Damn... why didn't I think of that...
Not that unusual.. I ran into several old (Paper tape!) NC mills that used the 'air gap Darlington' ..their name for it..
Oh no kidding. At any time I can visit plctalk.net and there's really dumb stuff:
Q: "How often should I replace the batteries on our PLCs?"
A: "We change them every 12 months or we can lose the program"
Q: "Can't find the proprietary USB cable to make a PLC program change. I have located a used one for $2,000 anyone know of a better price?"
A: "Yeah [someplace] has them for $1,000"
Q: "I need 3KHz PWM from my AB PLC, how do I do this"

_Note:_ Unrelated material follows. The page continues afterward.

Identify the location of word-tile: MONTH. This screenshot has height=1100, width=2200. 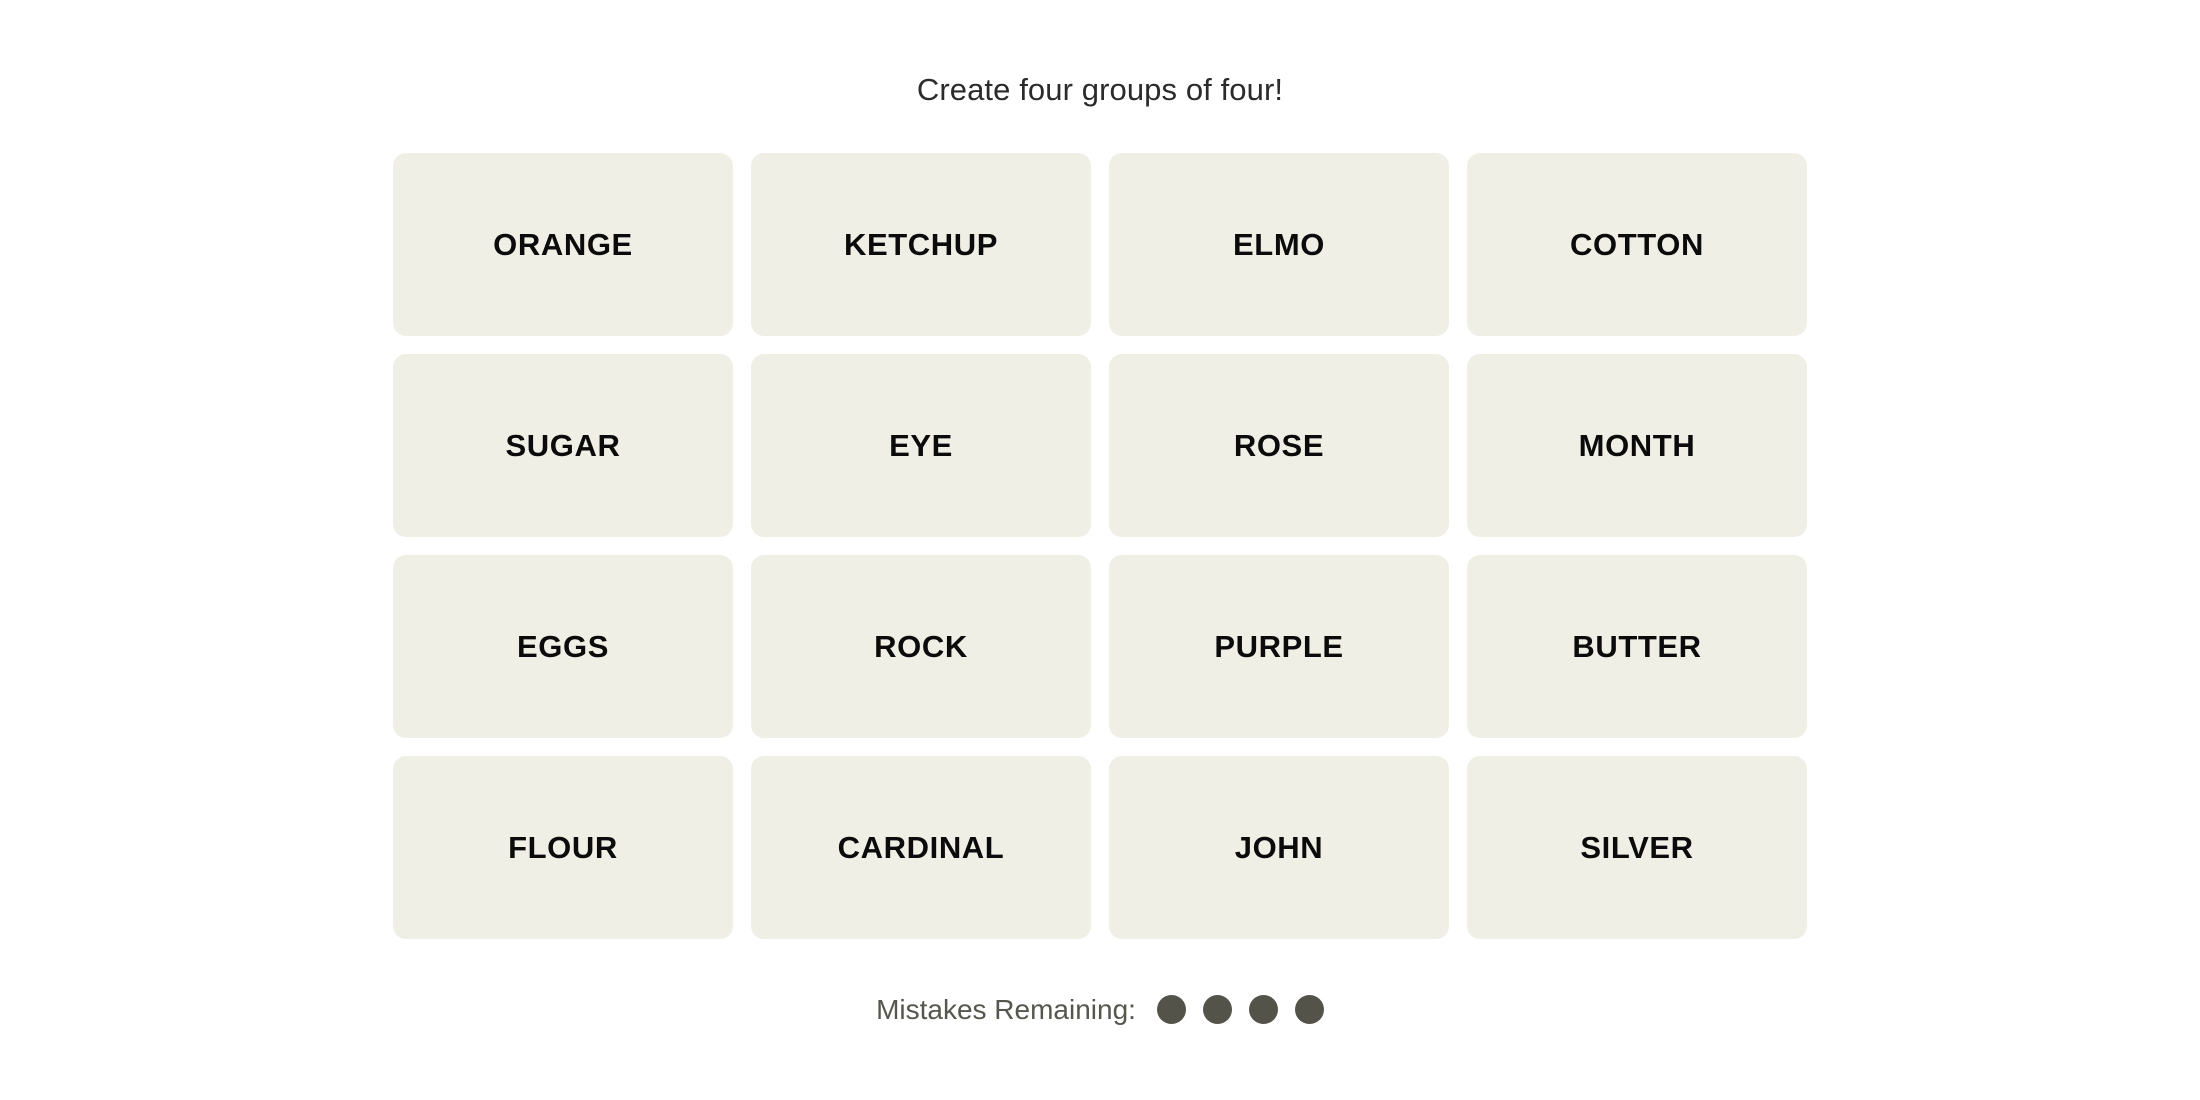
(1637, 446).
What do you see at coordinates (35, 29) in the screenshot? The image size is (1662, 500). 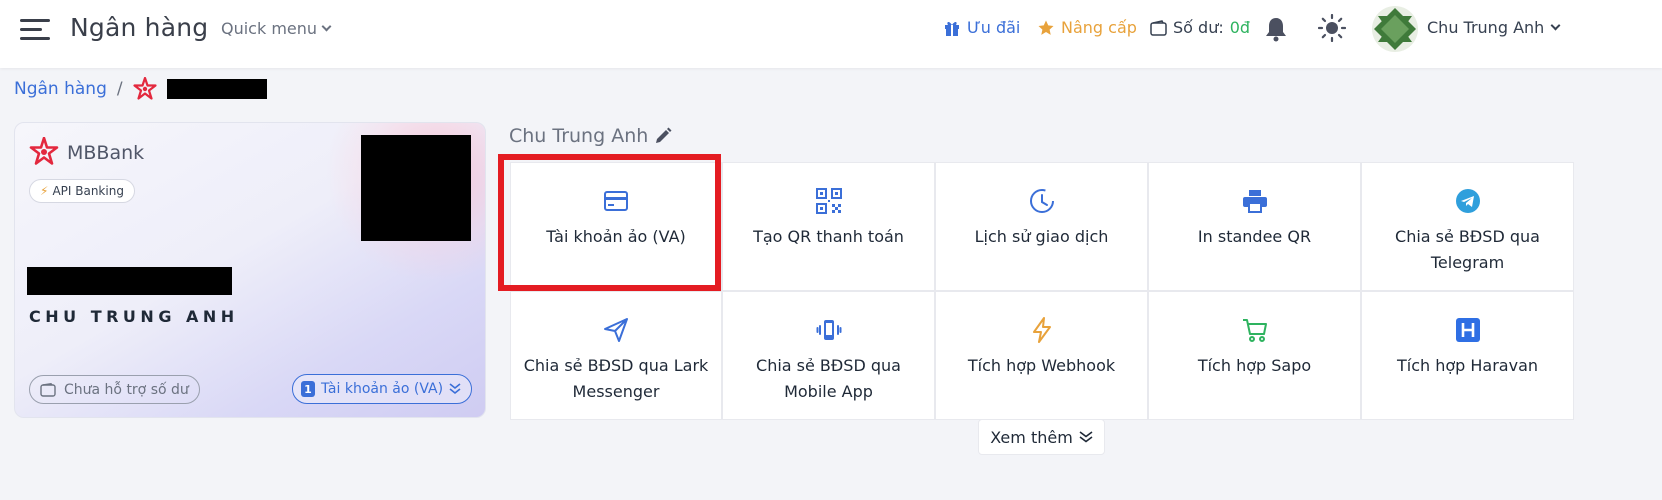 I see `menu-toggle-icon` at bounding box center [35, 29].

A: "You can't but there is a 3rd-party module ($$$$) that you can add-on"
The expired license or discontinued hardware thing happens all the time.
With MCUs, all we need is galvanic isolation and shielding and we're just as rugged as any PLC. My own concept, I dub MTTR-ZH (mean time to repair - zero hours) which is achieved by simply supplying a redundant system. The cost is a drop-in-the-bucket compared to big-name PLC products.
Craig
And there's a segue back to topic!
A PLC as the 'Top Object'
Some PLC oriented perfboarded projects:
These were all VERY simple applications that used a Px because:
I love it
Don't suppose you have pics of that battery bank, keeping the mill alive?
We don't just throw our hands up with an "oh well, we're screwed", we get creative and find alternative solutions
Edit: Guessing Kearney Trecker?
Craig
Christof, you have experience with machine vision and Linux boards? I have a job offer for you!
To stay on-topic: I have a customer who uses my P1 based boards for CNC machining. We need to add some cameras to do quality control and tool wear compensation. The P1 or P2 are not suited very well for this job but the combination of all three (PC as GUI, P1/P2 for the motor controls and RPi or similar for the real time picture processing) would make a smart system, I think.
So true. I have already used the P2 for low volume utility applications (production testers, diagnosis tools....) but haven't managed to get one of my "killer applications" running, so far. (EtherCAT master and slave, servo controller, VFD). I don't want to blame Parallax for my own problems but having good documentation (like for the P1) and good compiler and debugging support would definitely help a lot.